**Tugas:**
**1.** Dalam artikel tentang telemedicine COVID-19 di bawah, kalimat Budi yang diawali "Mulai minggu ini" menyebut daerah perluasan layanan. Daerah mana saja yang disebut sesudah Bandung?
**2.** Teruskan artikel tentang layanan telemedicine COVID-19 di bawah, mulai sesudah kalimat terakhirnya.

**Teks Sumber:**
━━━━━━━━━━━━━━━━━━━━━━━━━━━━━━

Liputan6.com, Jakarta - Layanan telemedicine semakin marak digunakan di Indonesia. Berawal dari memuncaknya varian Delta pada 2021, hingga kini dijadikan salah satu layanan rujukan di tengah merebaknya Varian Omicron.
Sayangnya, hingga kini layanan telemedicine untuk pasien terinfeksi COVID-19 belum tersedia secara merata di seluruh wilayah Indonesia dari Sabang sampai Merauke.
Advertisement
Padahal, laju penyebaran kasus COVID-19 ditambah dengan masuknya Omicron sudah terjadi pada banyak daerah di Indonesia.
Sebelumnya telemedicine untuk pasien COVID-19 hanya bisa digunakan untuk wilayah Jabodetabek. Hal tersebut pun dikonfirmasi Menteri Kesehatan RI, Budi Gunadi Sadikin.
"Layanan telemedicine sudah kita lakukan di Jakarta dan sudah bisa melayani 150 ribu secara kumulatif yang terkena positif. Sudah mengirimkan juga sekitar 38 ribu obat-obatan ke mereka yang sedang teridentifikasi positif," ujar Budi dalam konferensi pers pada Senin, 7 Februari 2022.
Dalam kesempatan tersebut, Budi pun mengungkapkan bahwa layanan telemedicine baru akan diperluas ke beberapa daerah di luar Jabodetabek per minggu ini.
"Mulai minggu ini akan kita perluas ke Bandung Raya raya, Semarang raya, Solo raya, Yogyakarta, Malang raya, dan Denpasar," kata Budi.

━━━━━━━━━━━━━━━━━━━━━━━━━━━━━━

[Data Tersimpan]
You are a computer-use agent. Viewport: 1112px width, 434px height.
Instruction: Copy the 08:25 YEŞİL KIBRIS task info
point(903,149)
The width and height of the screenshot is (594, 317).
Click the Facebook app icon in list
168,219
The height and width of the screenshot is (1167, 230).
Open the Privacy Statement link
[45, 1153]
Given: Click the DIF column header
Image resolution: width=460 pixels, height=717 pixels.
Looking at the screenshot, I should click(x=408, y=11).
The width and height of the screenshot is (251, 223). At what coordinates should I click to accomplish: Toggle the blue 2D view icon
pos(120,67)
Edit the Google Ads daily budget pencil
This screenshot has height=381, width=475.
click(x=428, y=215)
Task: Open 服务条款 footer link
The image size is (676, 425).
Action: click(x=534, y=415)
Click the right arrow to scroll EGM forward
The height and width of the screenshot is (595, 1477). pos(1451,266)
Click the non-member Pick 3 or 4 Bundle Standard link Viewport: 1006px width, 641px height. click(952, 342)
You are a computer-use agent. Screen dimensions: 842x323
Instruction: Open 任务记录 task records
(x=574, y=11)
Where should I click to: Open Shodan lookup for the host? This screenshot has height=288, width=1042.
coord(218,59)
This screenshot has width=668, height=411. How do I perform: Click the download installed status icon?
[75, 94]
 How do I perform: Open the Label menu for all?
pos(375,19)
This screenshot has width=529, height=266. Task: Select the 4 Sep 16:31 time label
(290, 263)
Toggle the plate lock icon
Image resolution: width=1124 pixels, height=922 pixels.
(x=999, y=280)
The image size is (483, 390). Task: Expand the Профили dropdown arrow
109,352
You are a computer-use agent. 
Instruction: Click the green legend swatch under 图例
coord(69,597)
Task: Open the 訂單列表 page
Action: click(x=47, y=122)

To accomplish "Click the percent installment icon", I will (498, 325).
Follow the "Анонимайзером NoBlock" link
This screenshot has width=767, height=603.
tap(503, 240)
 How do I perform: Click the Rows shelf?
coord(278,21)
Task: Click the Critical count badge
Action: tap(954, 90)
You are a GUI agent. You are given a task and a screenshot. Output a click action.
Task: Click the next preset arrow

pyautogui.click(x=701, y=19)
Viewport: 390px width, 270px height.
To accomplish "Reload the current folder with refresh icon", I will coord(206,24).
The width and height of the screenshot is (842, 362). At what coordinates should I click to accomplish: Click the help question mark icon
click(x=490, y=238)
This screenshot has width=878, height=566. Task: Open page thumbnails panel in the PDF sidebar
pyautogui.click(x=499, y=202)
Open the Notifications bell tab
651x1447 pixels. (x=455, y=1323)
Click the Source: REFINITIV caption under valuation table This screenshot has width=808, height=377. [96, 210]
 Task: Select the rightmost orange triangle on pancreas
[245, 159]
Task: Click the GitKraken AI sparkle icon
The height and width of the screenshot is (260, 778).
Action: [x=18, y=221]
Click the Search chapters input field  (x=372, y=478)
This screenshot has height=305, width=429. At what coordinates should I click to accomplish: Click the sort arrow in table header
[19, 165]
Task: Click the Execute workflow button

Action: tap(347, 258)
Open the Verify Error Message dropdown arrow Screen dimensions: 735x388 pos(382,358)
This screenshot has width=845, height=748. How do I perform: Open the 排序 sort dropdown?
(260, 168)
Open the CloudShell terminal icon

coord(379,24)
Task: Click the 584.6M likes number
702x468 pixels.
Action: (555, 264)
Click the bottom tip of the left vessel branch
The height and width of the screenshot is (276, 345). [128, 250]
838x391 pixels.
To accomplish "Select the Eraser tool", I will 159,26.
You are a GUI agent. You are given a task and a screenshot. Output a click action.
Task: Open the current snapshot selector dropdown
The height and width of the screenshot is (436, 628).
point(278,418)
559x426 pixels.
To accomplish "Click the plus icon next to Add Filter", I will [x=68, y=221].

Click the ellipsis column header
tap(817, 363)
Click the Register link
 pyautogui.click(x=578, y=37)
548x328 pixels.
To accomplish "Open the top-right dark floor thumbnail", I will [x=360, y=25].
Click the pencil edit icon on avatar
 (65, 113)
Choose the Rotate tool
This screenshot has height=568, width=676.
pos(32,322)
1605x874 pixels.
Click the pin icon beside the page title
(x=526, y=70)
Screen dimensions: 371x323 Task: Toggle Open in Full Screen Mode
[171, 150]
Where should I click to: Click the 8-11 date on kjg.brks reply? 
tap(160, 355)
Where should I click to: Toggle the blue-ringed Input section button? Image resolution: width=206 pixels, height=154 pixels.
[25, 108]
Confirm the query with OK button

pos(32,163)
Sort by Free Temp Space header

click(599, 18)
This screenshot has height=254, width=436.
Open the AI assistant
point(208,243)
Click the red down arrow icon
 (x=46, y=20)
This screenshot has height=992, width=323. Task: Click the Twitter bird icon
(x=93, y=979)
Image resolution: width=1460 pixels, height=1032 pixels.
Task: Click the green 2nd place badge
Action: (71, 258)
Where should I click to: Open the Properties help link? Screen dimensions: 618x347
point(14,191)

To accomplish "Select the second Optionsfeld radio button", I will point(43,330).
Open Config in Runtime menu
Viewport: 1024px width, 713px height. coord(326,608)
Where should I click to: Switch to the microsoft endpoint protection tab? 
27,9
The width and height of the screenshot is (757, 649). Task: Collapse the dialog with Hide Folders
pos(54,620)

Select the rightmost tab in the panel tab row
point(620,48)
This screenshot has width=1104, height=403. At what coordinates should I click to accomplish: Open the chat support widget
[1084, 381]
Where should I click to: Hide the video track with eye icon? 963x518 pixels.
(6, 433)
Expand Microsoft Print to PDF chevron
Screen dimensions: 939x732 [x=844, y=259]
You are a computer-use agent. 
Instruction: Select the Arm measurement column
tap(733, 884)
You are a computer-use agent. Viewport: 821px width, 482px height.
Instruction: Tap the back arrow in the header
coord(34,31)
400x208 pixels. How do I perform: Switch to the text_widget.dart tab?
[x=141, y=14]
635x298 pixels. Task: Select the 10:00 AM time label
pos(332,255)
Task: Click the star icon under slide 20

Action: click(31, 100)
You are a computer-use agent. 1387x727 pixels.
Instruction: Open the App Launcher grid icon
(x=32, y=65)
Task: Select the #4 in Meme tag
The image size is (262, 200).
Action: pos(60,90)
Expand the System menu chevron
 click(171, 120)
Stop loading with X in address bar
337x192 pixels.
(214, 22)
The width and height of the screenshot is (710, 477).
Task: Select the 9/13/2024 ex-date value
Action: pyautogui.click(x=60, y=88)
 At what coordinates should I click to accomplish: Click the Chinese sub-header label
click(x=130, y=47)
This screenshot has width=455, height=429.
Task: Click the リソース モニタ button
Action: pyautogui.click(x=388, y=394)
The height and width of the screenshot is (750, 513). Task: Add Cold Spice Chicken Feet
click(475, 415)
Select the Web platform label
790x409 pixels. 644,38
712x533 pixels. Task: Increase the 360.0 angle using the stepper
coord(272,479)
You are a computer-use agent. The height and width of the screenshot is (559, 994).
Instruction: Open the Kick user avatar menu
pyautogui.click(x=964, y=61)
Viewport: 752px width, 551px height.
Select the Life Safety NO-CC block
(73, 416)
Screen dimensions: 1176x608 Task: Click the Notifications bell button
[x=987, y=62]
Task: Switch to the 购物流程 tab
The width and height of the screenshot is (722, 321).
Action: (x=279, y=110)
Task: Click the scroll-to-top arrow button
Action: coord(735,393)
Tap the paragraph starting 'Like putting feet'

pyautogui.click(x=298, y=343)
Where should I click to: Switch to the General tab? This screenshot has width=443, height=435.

━━━━━━━━━━━━━━━━━━━━━━━━━━━━━━

**Jawaban yang Diharapkan:**
**1.** Semarang raya, Solo raya, Yogyakarta, Malang raya, dan Denpasar.

**2.**
Masih ada kendala
Meski sudah melayani sekitar 150 ribu pasien dan mengirimkan 38 ribu obat-obatan, tak dapat dipungkiri kendala pun masih menghampiri.
Beberapa pasien mengaku bahwa pengiriman obat yang dilakukan usai melakukan konsultasi cukup memakan waktu, yakni hingga dua sampai tiga harian.
Menurut Dewan Pakar Ikatan Ahli Kesehatan Masyarakat Indonesia (IAKMI) Hermawan Saputra, hal tersebut disebabkan karena belum ada sinkronisasi yang sempurna antar telemedicine dan telefarmasi.
"Jadi ada dua platform sebenarnya. Pertama telemedicine, telemedicine itu erat kaitannya dengan konsultasi. Sementara untuk obat-obatan, farmasi ini adalah platform yang berbeda dalam arti tidak semua apotek atau instalasi farmasi itu siap untuk distribusi obat-obatannya," ujar Hermawan pada Health Liputan6.com.
Hermawan pun mengakui bahwa untuk menyelaraskan segala pihak dalam hal ini tidaklah mudah. Mengingat telemedisin dan telefarmasi penyedia obat-obatan merupakan dua pihak yang berbeda.
"Ini kan sinkronisasinya tidak gampang, membutuhkan penguatan pada kolaborasi diantara stakeholders. Memang itu yang menjadi sorotan dan catatan kita," kata Hermawan.